Locked down sports people, read!



Chess players, in these Covid-19 times have the option of honing skills and maintaining match-practice. It’s almost as if the internet was made for the development of chess. There are online courses, YouTube videos, options to play games with real people and even tournaments. There are extensive data bases of games played by the best and the worst. There are programs that will help you analyze games, yours as well as those played by others.

That’s chess. How about other sports which require people to be fit and to test and improve skills ‘on the ground,’ so to speak?

I remember my brother Arjuna, when he was a student at Colombo University, deciding to play badminton. Now we’ve played the game since we were kids.
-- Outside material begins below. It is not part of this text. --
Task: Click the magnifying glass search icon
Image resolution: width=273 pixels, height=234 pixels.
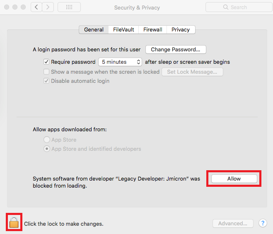Action: click(x=226, y=7)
In the garden, on the road and sometimes even on real courts. It was a fun thing. Aiya was serious.

I am not sure if there was a regular coach at the university. Typically, at the time, the senior players would help the freshers along, offering tips, putting them through practice drills and so on. That was how it was for sports like cricket and rugger. I do remember my brother borrowing books on badminton from the British Council. They were mostly about basic techniques and how to improve them.
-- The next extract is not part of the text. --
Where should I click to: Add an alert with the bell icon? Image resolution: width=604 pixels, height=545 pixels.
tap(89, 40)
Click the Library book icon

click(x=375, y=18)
He was serious. He read. He went to the court and practiced. In fact, his batch mates would remember that he almost lived in the gym.

You can’t do that kind of thing in this kind of situation. Unless you have your own gym. Even then, who would you test your skills against? The books and videos do tell us a lot. Doesn’t mean that what we absorb gives instant skills. Kusal Janith Perera decided to bat lefthand seeing Sanath Jayasuriya’s exploits, but it was years of hard work at the nets and being tried and tested in the middle that made him the batsman he is today. 

Just last night someone made an observation about writing: ‘It’s frustrating when these ideas run through your head but unable to find right words to describe those feelings.’

And this, the response: ‘Getting the right words, like most things, it's 99% about practice. like choosing the right shot for the particular delivery in cricket. The timing, the angle, the power seem to come naturally, but there's tons of hard work over many years that gets a great batsman to the point where he executes to perfection.’

So why do I say ‘read’? Well, there are tons of books on techniques and they are useful. There are also books written by practitioners or about them. There are, for example, two books that I still remember. There was Learie Constantine’s biography which gave such great insights into West Indian cricket and then there was Geoffrey Boycott’s recollections on the 1978/79 Ashes Series in Australia. These are stories about real life situations. They give us a flavor of what it takes to do well. They teach us about the nuances in and out of the field we need to be sensitive to if we want to perform better.

And it is not that would-be cricketers have to read the biographies of cricketers. Biographies or accounts of other people in other sports and indeed any biography for that matter, can teach us a lot.  We learn from books. And in books there are men and women engaged in competition, preparation off-field issues that bear upon performance and so on.

It’s not just about physical fitness and mastering skills. There’s a lot of ‘mind’ involved. In these restricted times where muscle is sequestered, practice out of the question and team-work untenable, there’s a lot we can do with and for the mind. 

Here’s one small lesson from a great batsman to illustrate the point. Ricky Ponting, when asked what was the secret behind his success as a batsman, simply said ‘I treat each delivery with respect.’ That’s a lesson on focus. You should never veer, never let down your guard, never let your emotions (hitting a ball out of the park or being beaten all ends up) get in the way.

It’s easy to say of course. However, once the idea takes root in mind it can help when you are out there facing the music, so to speak, be it in cricket, rugby, football or any sport. Chess included. 

We can’t do much stuck at home. We can read, though.